Mael Mórdha take a doomy approach to folk metal, rooted in the classic heavy metal iteration of this genre. Their first album – 2005’s ‘Cluain Tarḃ’ – is as good a place to start as any for this outfit. The tempos are slow, the riffs unfolding at their own pace in graceful waves of melody. But these are accented by an array of keyboards working their way through flutes, pianos, strings, harps, and a whole host of other instruments. The melodies may at times be bouncy, adopting the repeated refrains of small note clusters with minor variations on each repetition that defines a lot of Celtic folk music, but the tempo and overall gravitas of the music is kept slow and heavy, bringing this closer to an Irish My Dying Bride of sorts.

The production seems to crumble under the weight of conveying this epic doom metal replete with rich and diverse instrumentation. It’s not terrible by any measure, but feels more worthy of a rehearsal room demo than a polished final cut. The drums are clear but raw, with little treatment given to the snare, the double bass drum doing its best to thunder away beneath the mix, as if attempting to overcome its limited power. Guitars are again given little in the way of enhancement, opting for a fairly straightforward distortion and little reverb or any effects applied to the lead melodies. This ultimately means that when the keyboards do cut through – in whatever guise – they feel as though they belong to a different piece of music, having so little to integrate them into the rest of the mix and render this a cohesive whole. The same applies to the vocals, which are sung cleanly and stick to traditional folk patterns and cadences. No disrespect to Roibéard Ó Bogail, he can carry a melody, but his voice is a little on the weak side, and there has been no obvious attempt to enhance this in the mixing and mastering process.
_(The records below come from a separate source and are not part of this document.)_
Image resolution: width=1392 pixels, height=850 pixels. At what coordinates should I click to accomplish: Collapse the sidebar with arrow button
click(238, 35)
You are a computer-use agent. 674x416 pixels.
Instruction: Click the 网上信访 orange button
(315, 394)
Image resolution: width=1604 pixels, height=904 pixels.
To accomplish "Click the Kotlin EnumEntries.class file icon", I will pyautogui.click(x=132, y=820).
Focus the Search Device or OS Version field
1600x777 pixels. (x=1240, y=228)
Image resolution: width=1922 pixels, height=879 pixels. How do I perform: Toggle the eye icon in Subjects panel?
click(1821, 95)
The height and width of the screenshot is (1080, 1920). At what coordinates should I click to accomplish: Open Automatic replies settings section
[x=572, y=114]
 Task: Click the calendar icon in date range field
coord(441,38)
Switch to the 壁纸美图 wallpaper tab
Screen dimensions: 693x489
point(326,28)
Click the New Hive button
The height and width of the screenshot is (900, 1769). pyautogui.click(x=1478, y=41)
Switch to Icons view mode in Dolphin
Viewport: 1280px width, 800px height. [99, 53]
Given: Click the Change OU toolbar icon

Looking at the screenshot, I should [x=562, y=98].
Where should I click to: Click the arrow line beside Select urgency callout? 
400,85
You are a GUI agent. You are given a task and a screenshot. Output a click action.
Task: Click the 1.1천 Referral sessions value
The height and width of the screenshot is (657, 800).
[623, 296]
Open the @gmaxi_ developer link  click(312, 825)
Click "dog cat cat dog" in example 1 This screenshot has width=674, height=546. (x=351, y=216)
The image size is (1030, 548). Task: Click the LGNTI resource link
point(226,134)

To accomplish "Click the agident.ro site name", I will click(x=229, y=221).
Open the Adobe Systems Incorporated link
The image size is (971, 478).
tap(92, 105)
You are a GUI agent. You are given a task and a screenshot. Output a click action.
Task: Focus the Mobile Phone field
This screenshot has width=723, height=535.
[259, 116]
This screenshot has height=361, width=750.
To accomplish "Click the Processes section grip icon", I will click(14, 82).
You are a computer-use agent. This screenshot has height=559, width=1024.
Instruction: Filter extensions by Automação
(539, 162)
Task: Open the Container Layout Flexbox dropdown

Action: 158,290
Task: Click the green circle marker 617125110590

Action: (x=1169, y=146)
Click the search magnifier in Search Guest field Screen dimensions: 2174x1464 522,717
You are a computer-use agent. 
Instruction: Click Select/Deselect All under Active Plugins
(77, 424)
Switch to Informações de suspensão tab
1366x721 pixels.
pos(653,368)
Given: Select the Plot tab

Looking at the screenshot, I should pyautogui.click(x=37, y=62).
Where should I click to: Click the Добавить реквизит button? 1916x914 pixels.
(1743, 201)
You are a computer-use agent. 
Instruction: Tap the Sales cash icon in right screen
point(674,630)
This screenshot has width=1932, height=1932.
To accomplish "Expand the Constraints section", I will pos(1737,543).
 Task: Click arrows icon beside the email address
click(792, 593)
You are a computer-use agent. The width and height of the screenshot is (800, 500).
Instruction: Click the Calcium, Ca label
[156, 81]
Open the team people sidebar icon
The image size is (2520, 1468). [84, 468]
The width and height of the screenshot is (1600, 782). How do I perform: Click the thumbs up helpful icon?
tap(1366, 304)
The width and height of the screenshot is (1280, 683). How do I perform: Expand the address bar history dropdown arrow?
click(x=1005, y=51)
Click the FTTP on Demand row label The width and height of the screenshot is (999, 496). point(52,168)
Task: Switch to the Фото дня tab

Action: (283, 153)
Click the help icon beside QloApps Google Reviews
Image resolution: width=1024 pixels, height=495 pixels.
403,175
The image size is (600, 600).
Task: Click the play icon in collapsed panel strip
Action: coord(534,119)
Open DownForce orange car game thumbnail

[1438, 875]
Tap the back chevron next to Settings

Such trivialities as the anomie of mixing shouldn’t deter the faithful however, as the music has much to recommend it over and above its practical shortcomings. ‘Cluain Tarḃ’ essentially achieves what many power metal albums aim for without falling into the excessive carnival of that lamentable genre. These are in part epic battle hymns, part sombre prayer, part folk tales of times gone by. The guitars veer from melodic doom metal to jaunty folk licks, but are just as happy indulging in hints of atonal death metal in places. Their calling depends on the overall command of each track, as it swerves from reflective reckoning on the past, to galloping rhythms as the music accelerates the pacing of its narrative arc.

The guitars exchange punches with an array of keyboard instrumentation, which serves as an additional lead instrument in the frequent flute and piano lines that crop up. A welcome contrast to the usual use of keyboards as a mere textural device. The cheese is present but kept at bay, resulting in a work that – with only the smallest suspension of disbelief – is a rewardingly sober take on epic and ambitious folk metal. One that is not afraid to throw in a diverse array of heavy metal riff traditions to expand the expressive range of the music beyond raw intensity.  

In comparing these two albums it could be said that Mael Mórdha took a more obvious approach to folk metal. They weave the more surface level elements of Celtic instrumentation into a style of highly melodic heavy metal and let the compositions work themselves out from there. Primordial took the counter intuitive route of stripping the music right back, removing any but the most basic nods to folk playing styles. But in doing so managed to tap into a more unique and resonant style than did Mael Mórdha. One that arguably is truer to the spirit of folk metal as accessible, simple, artisanal, music for working people, For that reason our pick of the week is ‘Storm Before the Calm’. But it should be noted that as far as melodic doom metal with a healthy dose of heritage worked into it, ‘Cluain Tarḃ’ is worthy of a spin.